Dann war es still und dunkel geworden. Es roch nach vielen Menschen. Ein Uniformierter schloss das Eisentor.
Mutter nahm mich in den Arm. Ich fühlte mich geborgen. In einer freien Ecke kauerten wir nieder. Auf einer Liege schlief ich ein.

"Wach auf, mein Kleiner, der Krieg ist vorbei," flüsterte Mutter mir zu.
Ich sah aus dem Fenster. Das Bäumchen blühte immer noch. Ich freute mich und lachte: "Papa kommt nach Hause!"

Am nächsten Tag stand er vor der Tür. Er war nicht allein gekommen.
"Warum ist die Frau da?"
"Wo?"
"In deinem Laden."
"In Papas Laden, mein Liebling."
"Ist die Frau ausgebombt?"
"Nein, mein Schatz, die hat Papa mitgebracht."
"Warum?"
"Weil Papa im Krieg so allein war..."
 

Haremsdame

Mitglied
Hallo Gerd,

auch dieser Text hat in meinen Augen zuviel wörtliche Rede. Wobei das Thema ansprechend ist und nachdenklich macht. Es gibt noch ein paar Ecken und Kanten.
Zum Beispiel:
Mutter öffnete Herrn Taube. Herr Taube schnauzte mich an
Zweimal Herr Taube nacheinander muss nicht sein. Auch wenn ein kleiner Junge erzählt.
Papas Blütenbäumchen duftete an uns vorüber.
Ich kann mir vorstellen, dass Du auf diesen Satz stolz bist. Aber ich meine, er passt nicht, wirft den Leser aus dem Text, weil er darüber nachzudenken beginnt ...
Schön, dass der Papa schon am nächsten Tag nach Hause kam. Die meisten kamen doch erst sehr viel später, hatten weite Wege zurückzulegen oder waren noch in der Gefangenschaft ... Das macht die Geschichte unglaubwürdig. Gib dem Vater mehr Zeit, dann hat er auch eher Gelegenheit, diese neue Frau kennenzulernen ...

Vorliegende Datensätze -
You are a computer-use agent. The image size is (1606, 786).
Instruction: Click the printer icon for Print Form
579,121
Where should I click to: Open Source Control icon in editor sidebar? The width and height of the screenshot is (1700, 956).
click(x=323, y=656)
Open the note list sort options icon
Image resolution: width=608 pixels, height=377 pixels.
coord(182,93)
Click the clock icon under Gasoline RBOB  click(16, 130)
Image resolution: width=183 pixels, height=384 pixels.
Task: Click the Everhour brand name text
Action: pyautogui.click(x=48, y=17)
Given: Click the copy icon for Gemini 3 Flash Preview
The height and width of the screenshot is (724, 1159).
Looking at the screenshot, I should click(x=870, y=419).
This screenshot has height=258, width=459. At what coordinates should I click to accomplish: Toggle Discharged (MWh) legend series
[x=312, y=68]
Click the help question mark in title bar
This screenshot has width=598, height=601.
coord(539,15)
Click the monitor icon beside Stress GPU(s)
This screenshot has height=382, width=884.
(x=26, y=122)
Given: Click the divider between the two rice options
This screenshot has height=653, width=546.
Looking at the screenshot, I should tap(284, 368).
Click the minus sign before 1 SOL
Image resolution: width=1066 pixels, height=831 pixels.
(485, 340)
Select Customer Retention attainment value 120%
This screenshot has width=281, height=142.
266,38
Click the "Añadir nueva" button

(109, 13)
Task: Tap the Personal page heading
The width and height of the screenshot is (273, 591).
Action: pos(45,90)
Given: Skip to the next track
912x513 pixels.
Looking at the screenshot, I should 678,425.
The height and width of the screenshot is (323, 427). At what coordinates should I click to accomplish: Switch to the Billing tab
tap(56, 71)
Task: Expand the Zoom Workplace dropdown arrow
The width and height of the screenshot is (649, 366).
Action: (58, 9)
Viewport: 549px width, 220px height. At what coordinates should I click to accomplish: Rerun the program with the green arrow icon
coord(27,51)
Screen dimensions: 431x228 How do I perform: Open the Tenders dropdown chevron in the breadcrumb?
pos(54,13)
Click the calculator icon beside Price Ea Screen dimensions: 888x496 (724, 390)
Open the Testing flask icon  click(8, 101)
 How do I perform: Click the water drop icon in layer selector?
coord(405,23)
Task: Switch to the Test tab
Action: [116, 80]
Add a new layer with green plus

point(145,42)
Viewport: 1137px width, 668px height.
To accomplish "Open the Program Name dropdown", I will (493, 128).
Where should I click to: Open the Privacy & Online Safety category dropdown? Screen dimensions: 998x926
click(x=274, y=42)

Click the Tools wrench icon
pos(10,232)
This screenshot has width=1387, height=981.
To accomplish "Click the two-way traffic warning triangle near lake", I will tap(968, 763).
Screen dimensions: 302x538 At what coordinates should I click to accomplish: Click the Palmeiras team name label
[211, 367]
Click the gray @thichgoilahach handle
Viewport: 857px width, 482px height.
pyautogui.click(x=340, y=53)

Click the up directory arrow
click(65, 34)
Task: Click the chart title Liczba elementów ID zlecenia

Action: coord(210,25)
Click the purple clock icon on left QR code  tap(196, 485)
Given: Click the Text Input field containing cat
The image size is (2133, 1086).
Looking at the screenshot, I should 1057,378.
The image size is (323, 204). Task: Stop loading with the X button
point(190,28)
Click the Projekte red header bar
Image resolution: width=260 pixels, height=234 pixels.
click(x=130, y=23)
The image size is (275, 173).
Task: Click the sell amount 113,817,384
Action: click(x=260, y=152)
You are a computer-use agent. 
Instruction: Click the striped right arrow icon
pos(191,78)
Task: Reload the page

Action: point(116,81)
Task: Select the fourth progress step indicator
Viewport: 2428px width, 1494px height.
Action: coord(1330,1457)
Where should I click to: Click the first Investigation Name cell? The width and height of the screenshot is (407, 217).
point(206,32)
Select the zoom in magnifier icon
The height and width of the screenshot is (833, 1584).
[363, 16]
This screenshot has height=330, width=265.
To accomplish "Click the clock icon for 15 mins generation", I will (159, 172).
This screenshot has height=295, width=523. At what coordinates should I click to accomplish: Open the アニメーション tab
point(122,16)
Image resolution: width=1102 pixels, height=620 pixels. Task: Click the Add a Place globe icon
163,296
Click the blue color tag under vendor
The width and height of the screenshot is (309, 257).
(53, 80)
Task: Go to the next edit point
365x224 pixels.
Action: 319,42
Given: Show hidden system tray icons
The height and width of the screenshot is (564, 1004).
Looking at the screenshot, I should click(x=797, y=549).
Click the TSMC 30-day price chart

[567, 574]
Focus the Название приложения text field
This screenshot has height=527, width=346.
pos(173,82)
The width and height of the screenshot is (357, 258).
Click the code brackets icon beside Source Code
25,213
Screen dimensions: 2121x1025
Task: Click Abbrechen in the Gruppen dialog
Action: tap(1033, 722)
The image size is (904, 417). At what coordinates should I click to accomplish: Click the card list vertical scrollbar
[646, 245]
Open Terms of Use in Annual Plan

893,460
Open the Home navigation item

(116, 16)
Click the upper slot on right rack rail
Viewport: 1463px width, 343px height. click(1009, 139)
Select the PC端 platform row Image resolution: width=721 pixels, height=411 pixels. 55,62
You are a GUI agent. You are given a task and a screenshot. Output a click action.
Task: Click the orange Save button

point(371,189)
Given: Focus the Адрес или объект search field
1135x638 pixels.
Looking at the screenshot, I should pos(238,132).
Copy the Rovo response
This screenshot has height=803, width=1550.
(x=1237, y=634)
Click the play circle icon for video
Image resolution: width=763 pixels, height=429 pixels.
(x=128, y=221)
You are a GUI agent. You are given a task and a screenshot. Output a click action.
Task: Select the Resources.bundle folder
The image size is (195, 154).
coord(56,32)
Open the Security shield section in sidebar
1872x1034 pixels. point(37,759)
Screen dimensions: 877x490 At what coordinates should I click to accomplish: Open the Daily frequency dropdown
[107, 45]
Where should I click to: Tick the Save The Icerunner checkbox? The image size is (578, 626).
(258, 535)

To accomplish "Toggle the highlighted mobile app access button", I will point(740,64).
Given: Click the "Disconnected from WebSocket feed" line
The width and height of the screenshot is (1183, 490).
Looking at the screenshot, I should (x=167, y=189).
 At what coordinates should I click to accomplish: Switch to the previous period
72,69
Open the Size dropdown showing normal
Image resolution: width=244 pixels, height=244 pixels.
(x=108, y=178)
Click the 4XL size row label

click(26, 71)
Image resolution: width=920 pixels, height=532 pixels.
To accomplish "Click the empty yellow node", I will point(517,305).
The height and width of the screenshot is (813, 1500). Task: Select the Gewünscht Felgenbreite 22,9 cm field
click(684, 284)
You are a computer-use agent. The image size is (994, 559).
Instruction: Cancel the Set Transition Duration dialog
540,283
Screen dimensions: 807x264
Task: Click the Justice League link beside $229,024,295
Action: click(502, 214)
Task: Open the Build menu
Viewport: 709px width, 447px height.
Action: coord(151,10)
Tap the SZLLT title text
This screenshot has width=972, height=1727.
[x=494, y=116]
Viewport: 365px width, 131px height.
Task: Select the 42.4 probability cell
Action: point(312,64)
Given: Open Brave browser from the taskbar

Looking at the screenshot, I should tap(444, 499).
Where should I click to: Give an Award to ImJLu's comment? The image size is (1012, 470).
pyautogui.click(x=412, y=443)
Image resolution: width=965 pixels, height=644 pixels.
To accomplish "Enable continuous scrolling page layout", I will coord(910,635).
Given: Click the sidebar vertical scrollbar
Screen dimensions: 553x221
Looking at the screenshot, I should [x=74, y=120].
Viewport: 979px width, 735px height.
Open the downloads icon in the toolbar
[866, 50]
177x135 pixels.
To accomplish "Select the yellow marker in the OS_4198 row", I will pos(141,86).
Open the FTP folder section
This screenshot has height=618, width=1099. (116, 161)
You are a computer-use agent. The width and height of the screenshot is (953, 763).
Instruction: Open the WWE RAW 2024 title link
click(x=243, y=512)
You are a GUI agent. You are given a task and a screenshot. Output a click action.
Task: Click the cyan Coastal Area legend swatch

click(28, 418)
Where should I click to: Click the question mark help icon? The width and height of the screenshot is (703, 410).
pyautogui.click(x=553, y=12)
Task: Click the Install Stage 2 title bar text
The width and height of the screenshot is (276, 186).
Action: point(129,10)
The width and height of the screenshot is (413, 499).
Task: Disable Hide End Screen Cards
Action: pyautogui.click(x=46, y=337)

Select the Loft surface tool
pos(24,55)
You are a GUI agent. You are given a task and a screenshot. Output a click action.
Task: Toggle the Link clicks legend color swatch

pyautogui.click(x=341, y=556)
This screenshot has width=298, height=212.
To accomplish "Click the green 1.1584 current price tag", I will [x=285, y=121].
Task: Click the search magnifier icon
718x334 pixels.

Arbeitsaufträge -
1. Prüfe, ob die folgenden Aussagen mit dem ausgewählten Abschnitt übereinstimmen: (a) Der Vater kommt am nächsten Tag allein nach Hause. (b) Beim Blick aus dem Fenster blüht das Bäumchen noch. (c) Im Kommentar heißt es, der Text enthalte zu wenig wörtliche Rede. Beantworte jede Aussage mit Ja oder Nein und zitiere die entscheidenden Worte wörtlich.
2. Gib den Teil des ausgewählten Abschnitts wortgetreu wieder, der mit „auch dieser Text“ beginnt und bis einschließlich „Ecken und Kanten.“ reicht.

Erwartete Ergebnisse -
1.
(a) Nein – „Er war nicht allein gekommen.“
(b) Ja – „Das Bäumchen blühte immer noch.“
(c) Nein – „auch dieser Text hat in meinen Augen zuviel wörtliche Rede.“

2.
auch dieser Text hat in meinen Augen zuviel wörtliche Rede. Wobei das Thema ansprechend ist und nachdenklich macht. Es gibt noch ein paar Ecken und Kanten.